#### Source

Saturday, October 12, 2013

Quality Test - GPU-accelerated H.264/AVC Game Recording with CUDA (with Screenshot Comparisons and Examples)

To perform game recording solely on the videocard, utilizing the high resources of today's little powerhouses sitting in our cases - resulting in high quality video and less lag while recording - sounds like manna from heaven. You might be saying, "Wait, the possibly of lowered performance hit and the possibility of a high-quality recording?.. if this is true, please stop teasing and just tell me now..". Well, dear reader, let me tell you that these things are indeed true [for the most part..].

########
#### Information provided

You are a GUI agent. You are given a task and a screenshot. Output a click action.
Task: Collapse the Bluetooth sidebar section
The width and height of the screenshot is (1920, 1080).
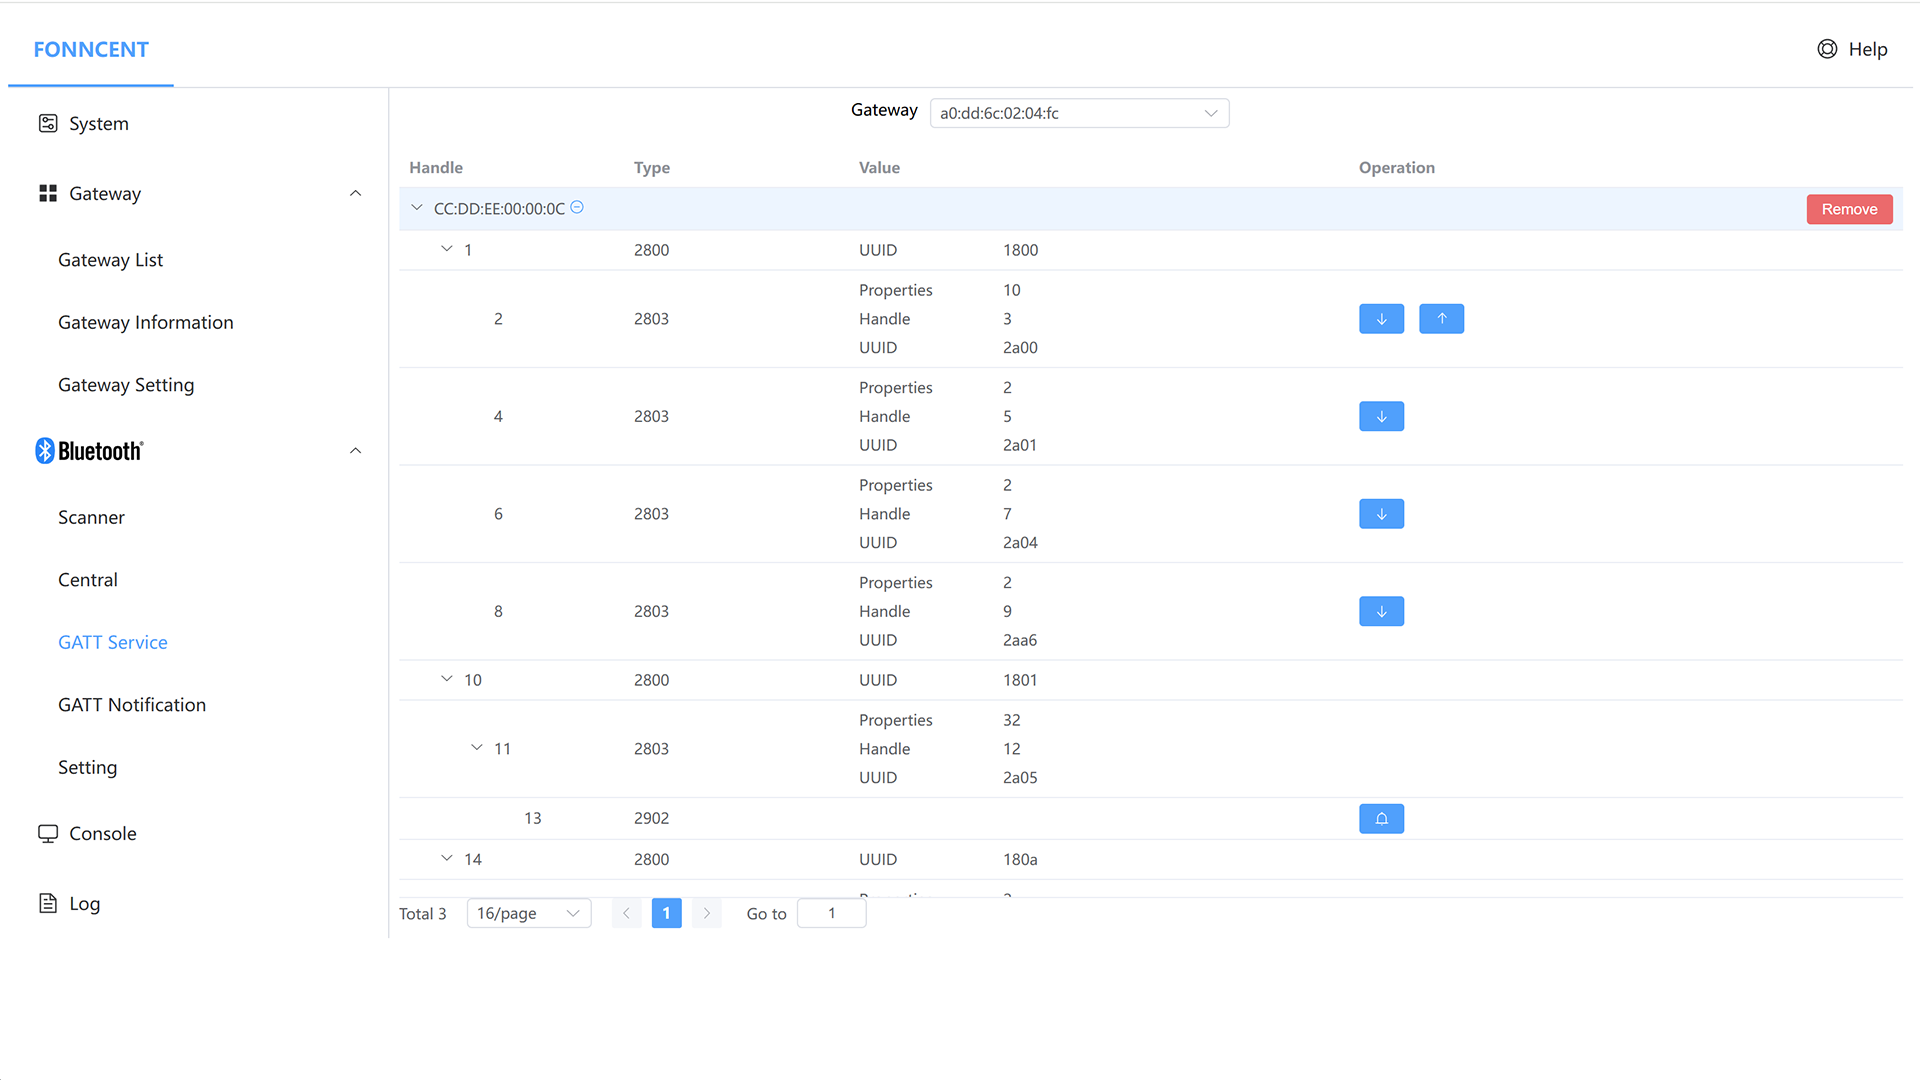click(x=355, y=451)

########

## Given problem 1
Rewrite the GPU game recording post starting with "Saturday, October 12, 2013" and going on through "the most part..].", replacing "videocard" with "graphics card".
## Given problem 2
Carry the GPU game recording post forward from its final sentence.

## Task output 1
Saturday, October 12, 2013

Quality Test - GPU-accelerated H.264/AVC Game Recording with CUDA (with Screenshot Comparisons and Examples)

To perform game recording solely on the graphics card, utilizing the high resources of today's little powerhouses sitting in our cases - resulting in high quality video and less lag while recording - sounds like manna from heaven. You might be saying, "Wait, the possibly of lowered performance hit and the possibility of a high-quality recording?.. if this is true, please stop teasing and just tell me now..". Well, dear reader, let me tell you that these things are indeed true [for the most part..].

## Task output 2
Beginning with version 1.9.0, Bandicam (a game recording application) included support for utilizing NVIDIA's CUDA for recording your gameplay, touting high speed (less 'lag'), high compression ratio (smaller file sizes) and high quality. All you needed was a CUDA-capable NVIDIA videocard, the latest videocard drivers from NVIDIA, and Bandicam. In the most recent version of Bandicam (1.9.1) they have also included support for AMD's APP ACCELERATION and INTEL's QUICK SYNC. 

For this QualityTest, I took an NVIDIA GPU and put it through the paces of some game recording with the accelerated H.264/AVC codec (as opposed to the CPU-based x264 for example), using Bandicam [which at the time of this writing, to my knowledge, was the only game recording app that could utilize accelerated/gpu-based AVC recording] to test things out. Here are my findings, shared just for you.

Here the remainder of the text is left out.